Return every line of the data below unchanged, omitting the pictures.

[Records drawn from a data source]
════════════════

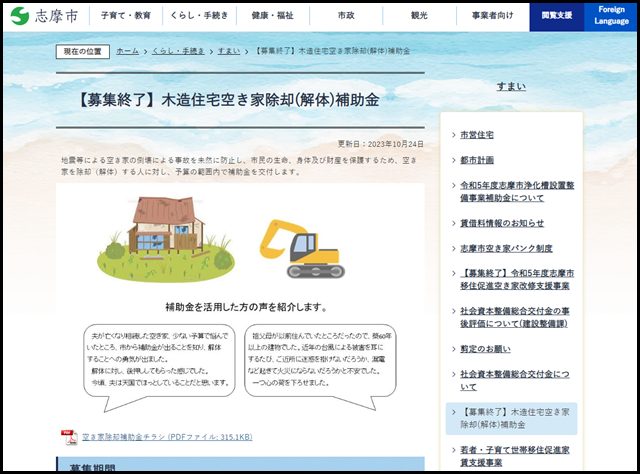This screenshot has height=474, width=640.
Task: Click the Foreign Language button
Action: click(x=611, y=16)
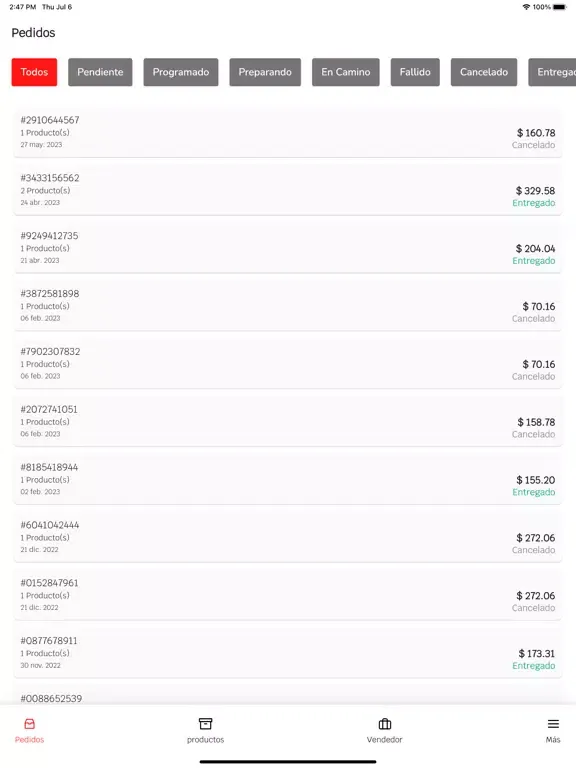Open cancelled order #3872581898

[x=288, y=306]
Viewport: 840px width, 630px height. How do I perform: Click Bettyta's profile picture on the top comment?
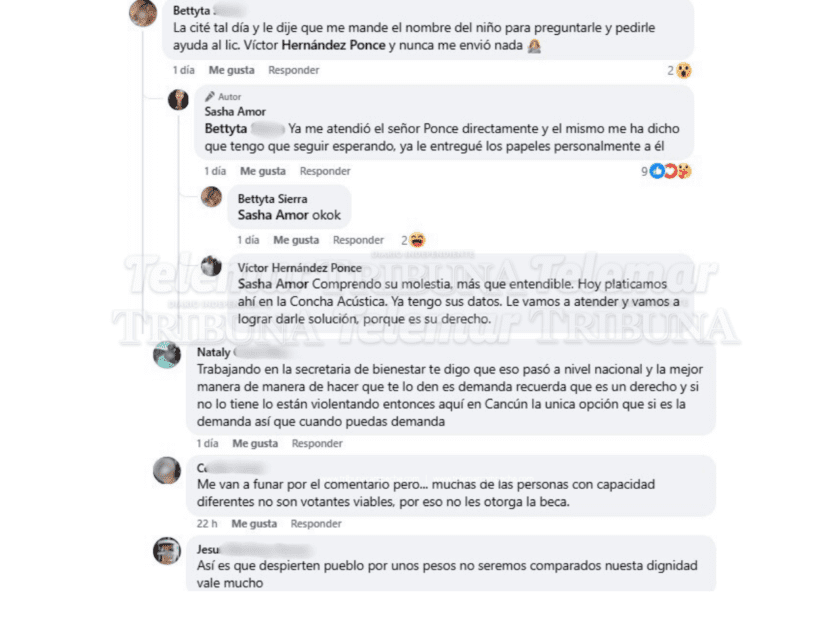point(144,14)
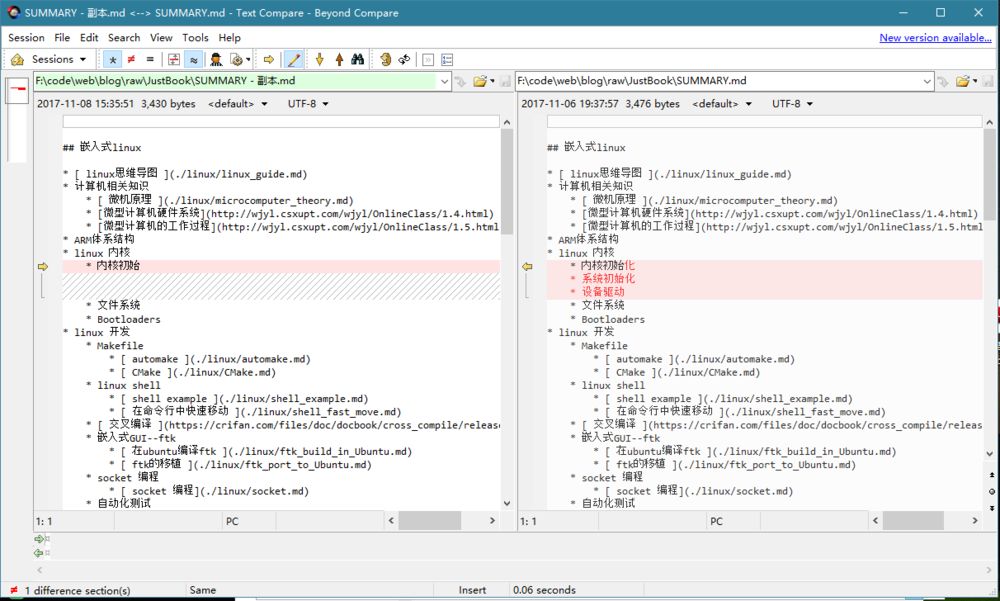Click the yellow gutter arrow near 内核初始
Screen dimensions: 1000x601
[x=44, y=265]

════════════════

Right answer:
This screenshot has height=474, width=640.
Task: Click the Foreign Language button
Action: click(x=611, y=16)
Open cancelled order #3872581898

[x=288, y=306]
Viewport: 840px width, 630px height. How do I perform: Click Bettyta's profile picture on the top comment?
point(144,14)
Click the yellow gutter arrow near 内核初始
Screen dimensions: 1000x601
[x=44, y=265]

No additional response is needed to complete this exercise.